## START Data in this exercise
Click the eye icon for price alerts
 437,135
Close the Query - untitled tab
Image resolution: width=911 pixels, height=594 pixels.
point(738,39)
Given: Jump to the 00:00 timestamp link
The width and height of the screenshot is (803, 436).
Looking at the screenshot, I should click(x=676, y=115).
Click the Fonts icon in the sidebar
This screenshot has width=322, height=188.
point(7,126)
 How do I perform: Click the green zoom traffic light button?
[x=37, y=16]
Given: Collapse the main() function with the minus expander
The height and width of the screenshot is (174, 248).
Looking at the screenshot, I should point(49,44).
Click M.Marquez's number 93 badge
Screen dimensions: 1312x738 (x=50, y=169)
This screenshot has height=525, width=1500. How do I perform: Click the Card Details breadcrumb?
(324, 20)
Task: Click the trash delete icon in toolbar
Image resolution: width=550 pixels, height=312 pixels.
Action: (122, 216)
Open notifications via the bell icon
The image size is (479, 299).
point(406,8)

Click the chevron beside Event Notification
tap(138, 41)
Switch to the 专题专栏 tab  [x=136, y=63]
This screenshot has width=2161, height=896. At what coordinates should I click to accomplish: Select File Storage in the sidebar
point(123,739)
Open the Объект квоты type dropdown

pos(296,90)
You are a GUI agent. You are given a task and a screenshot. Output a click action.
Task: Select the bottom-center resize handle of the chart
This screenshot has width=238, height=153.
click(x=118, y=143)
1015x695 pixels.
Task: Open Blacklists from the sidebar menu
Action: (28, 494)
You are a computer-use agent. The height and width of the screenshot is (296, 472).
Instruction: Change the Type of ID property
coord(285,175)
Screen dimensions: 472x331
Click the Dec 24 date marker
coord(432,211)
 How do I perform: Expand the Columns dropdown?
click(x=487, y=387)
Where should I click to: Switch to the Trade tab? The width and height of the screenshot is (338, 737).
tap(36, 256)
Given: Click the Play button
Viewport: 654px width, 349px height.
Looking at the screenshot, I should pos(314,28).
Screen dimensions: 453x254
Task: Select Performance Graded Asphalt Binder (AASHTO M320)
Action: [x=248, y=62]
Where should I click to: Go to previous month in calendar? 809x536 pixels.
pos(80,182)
## END Data in this exercise
> _Short exercise_
Could you swap "File Storage" for "Object Storage" in the lines between the one holding "This screenshot has width=2161, height=896." and the one holding "pos(296,90)", inclusive, and write those lines out again with nothing else changed?

> _The output_
This screenshot has width=2161, height=896. At what coordinates should I click to accomplish: Select Object Storage in the sidebar
point(123,739)
Open the Объект квоты type dropdown

pos(296,90)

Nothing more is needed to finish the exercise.